I am of the opinion that preventative medicine will prove to play a bigger role in the future, specifically vaccines .In the long-run companies in this market are in a good position. If you think about the payers, they have more of a reason to ask for preventative products/solutions so as an industry we would be wrong not to consider this side: even if this means a future where we sell fewer drugs and more of something else.
At the moment, there are a lot of projects going on in France coming from Italian companies whom it seems have recently found out what is on the other side of the Alps. As a group, Chiesi is looking to become a more internationalized group; what role do these local projects play in the global scope for the company?
In terms of the overall group strategy that is something for my CEO to answer but we certainly want to consolidate into emerging countries. Yet my personal opinion and as I pointed out with other aspects of our changing market, these countries are not an El Dorado: they will not wait for us. Moreover, even if they’re waiting they’re doing so with prices which are in another world from what we are used to. We will have to reinvent our Business model, once again, looking for volumes more than margins, and for continuous, quick and always renewed innovation (including organizational and technological one) rather than Intellectual property. This is symptomatic of what the industry will face moving forward and we have to take it into account.
France is the third largest pharmaceutical market in the world; will the affiliates’ size be representative of this fact in the future? What role will you play in the Chiesi’s internationalization?
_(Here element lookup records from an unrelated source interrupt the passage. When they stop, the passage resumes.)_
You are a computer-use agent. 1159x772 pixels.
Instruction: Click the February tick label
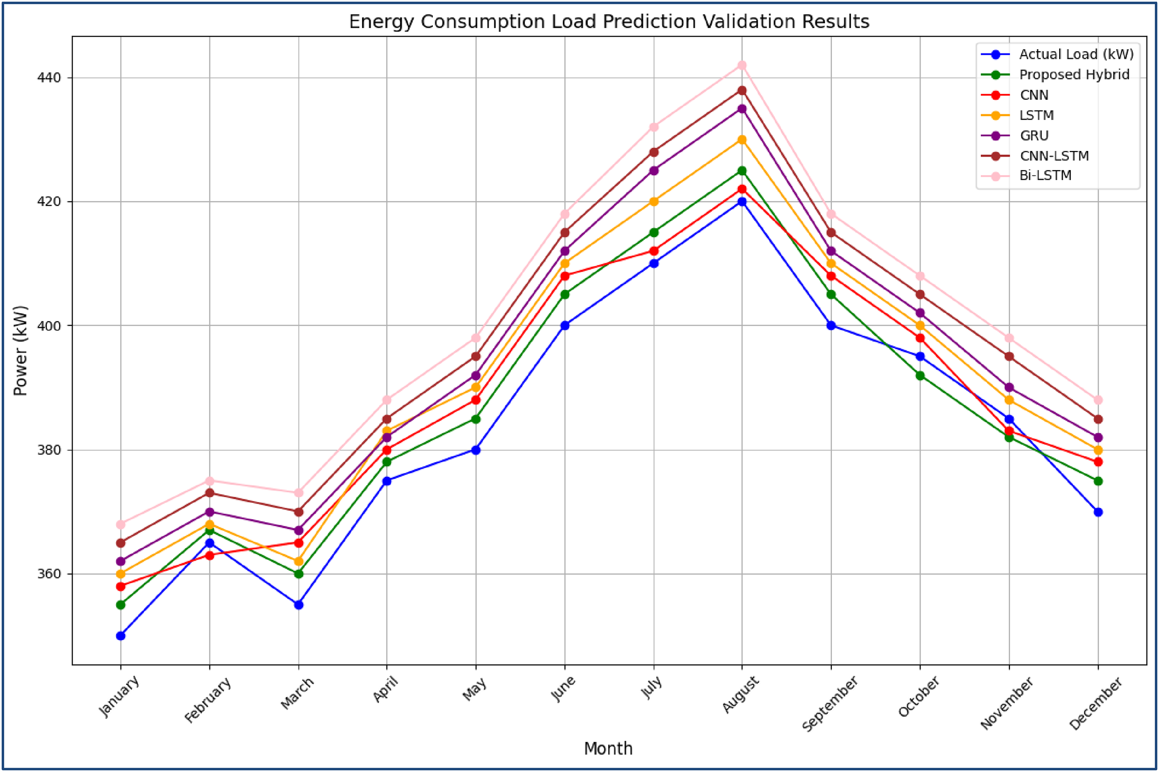pyautogui.click(x=208, y=700)
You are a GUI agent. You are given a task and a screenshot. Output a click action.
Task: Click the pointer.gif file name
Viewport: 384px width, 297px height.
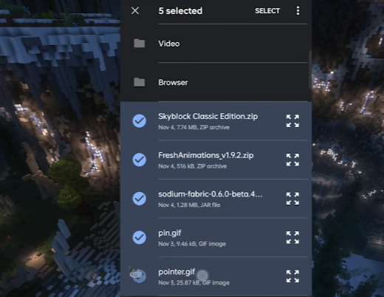coord(176,272)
The strategy is quite simple; we are an actor in respiratory products that wants to move into niche offerings, while maintaining mass markets in few areas like metabolism. We want to grow by pushing the boundaries but also consolidating our current establishments such as in Brazil, Russia, China and our newest stake in the US.
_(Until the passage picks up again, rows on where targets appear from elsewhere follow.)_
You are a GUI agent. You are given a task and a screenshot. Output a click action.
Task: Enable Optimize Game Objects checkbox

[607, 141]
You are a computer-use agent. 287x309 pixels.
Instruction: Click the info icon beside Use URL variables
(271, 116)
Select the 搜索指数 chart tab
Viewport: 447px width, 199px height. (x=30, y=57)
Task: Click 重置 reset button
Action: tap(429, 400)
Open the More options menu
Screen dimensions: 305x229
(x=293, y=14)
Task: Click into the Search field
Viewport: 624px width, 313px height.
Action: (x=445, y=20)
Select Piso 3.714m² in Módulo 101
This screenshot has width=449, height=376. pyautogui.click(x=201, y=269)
When you look at the entire health market one of the main drivers is the elderly population and if we look at the population of France in the coming 20 years it is no exception to the rule of Europe: percentage wise the population is getting older. In regard to chronic diseases the population affected in France will grow and when you look at the non-chronic complications they will be mainly driven by the elderly. Therefore there is a clear future in the healthcare industry for ‘old Europe’.
While such an observation may be a bit intuitive it still needs to be taken into account especially when you consider one of our up-and-coming therapeutic areas like chronic obstructive pulmonary disease (COPD) which is prominent in elderly populations.
If you return to consider the prices that regions like Brazil or China will be willing to pay, and even if in Europe also, obviously, prices will go on to decrease, French health expenditures per capita will remain more attractive for quite some time .Therefore, even if worse ranked in the future, this country will play an important role in the global pharma market.
If we look five years into the future what do you want to see happen with Chiesi France?
I want to emphasize our respiratory line and create a niche focus for our products. On top of this we definitely need to develop a business model that considers the customer relationship and understand what our customer needs. This demands proper segmentation, profiling and identifying communication and distribution channels. Moreover, we need to develop a true mixed media approach because as it stands in France 70% of pharmaceutical sales budgets are still dedicated to human beings: you cannot say this constitutes true mixed media when one medium represents such a percentage on total promotional expenses.
In the future we have to move away from being a seller of drugs to individuals and become a provider of health to society. In order to make this possible we will have to capture more of the value chain – that will expand – through more B2B activities and through innovative solutions creating Health populations can afford to pay for.